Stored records
=== Begin Enclosure ===
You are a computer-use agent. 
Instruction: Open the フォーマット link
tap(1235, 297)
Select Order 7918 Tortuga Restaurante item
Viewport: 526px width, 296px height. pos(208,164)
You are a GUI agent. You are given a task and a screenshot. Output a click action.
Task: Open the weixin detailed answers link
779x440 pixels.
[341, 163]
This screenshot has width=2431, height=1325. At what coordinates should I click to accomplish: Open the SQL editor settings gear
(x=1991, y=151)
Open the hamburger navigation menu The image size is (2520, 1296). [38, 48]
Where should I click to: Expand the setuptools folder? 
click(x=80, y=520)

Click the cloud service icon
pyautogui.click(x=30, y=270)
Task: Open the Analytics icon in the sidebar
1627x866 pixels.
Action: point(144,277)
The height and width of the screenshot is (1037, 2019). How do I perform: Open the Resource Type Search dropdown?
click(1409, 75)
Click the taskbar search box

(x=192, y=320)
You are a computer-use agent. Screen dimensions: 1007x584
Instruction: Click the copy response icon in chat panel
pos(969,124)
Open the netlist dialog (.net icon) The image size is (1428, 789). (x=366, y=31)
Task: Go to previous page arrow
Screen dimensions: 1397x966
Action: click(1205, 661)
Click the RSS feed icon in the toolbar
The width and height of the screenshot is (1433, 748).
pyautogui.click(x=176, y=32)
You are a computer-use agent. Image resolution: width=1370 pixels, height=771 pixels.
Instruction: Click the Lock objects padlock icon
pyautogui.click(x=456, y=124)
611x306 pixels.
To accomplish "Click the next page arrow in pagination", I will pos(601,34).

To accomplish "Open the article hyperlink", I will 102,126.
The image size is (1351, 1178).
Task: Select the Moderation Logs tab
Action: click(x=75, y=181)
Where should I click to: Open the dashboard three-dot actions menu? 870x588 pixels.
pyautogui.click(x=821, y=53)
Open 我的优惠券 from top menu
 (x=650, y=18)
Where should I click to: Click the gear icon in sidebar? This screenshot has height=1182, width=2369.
=== End Enclosure ===
YOUR GOAL:
Reproduce every line of the data verbatim.

EXPECTED ANSWER:
You are a computer-use agent. 
Instruction: Open the フォーマット link
tap(1235, 297)
Select Order 7918 Tortuga Restaurante item
Viewport: 526px width, 296px height. pos(208,164)
You are a GUI agent. You are given a task and a screenshot. Output a click action.
Task: Open the weixin detailed answers link
779x440 pixels.
[341, 163]
This screenshot has width=2431, height=1325. At what coordinates should I click to accomplish: Open the SQL editor settings gear
(x=1991, y=151)
Open the hamburger navigation menu The image size is (2520, 1296). [38, 48]
Where should I click to: Expand the setuptools folder? 
click(x=80, y=520)

Click the cloud service icon
pyautogui.click(x=30, y=270)
Task: Open the Analytics icon in the sidebar
1627x866 pixels.
Action: point(144,277)
The height and width of the screenshot is (1037, 2019). How do I perform: Open the Resource Type Search dropdown?
click(1409, 75)
Click the taskbar search box

(x=192, y=320)
You are a computer-use agent. Screen dimensions: 1007x584
Instruction: Click the copy response icon in chat panel
pos(969,124)
Open the netlist dialog (.net icon) The image size is (1428, 789). (x=366, y=31)
Task: Go to previous page arrow
Screen dimensions: 1397x966
Action: click(1205, 661)
Click the RSS feed icon in the toolbar
The width and height of the screenshot is (1433, 748).
pyautogui.click(x=176, y=32)
You are a computer-use agent. Image resolution: width=1370 pixels, height=771 pixels.
Instruction: Click the Lock objects padlock icon
pyautogui.click(x=456, y=124)
611x306 pixels.
To accomplish "Click the next page arrow in pagination", I will pos(601,34).

To accomplish "Open the article hyperlink", I will 102,126.
The image size is (1351, 1178).
Task: Select the Moderation Logs tab
Action: click(x=75, y=181)
Where should I click to: Open the dashboard three-dot actions menu? 870x588 pixels.
pyautogui.click(x=821, y=53)
Open 我的优惠券 from top menu
 (x=650, y=18)
Where should I click to: Click the gear icon in sidebar? This screenshot has height=1182, width=2369.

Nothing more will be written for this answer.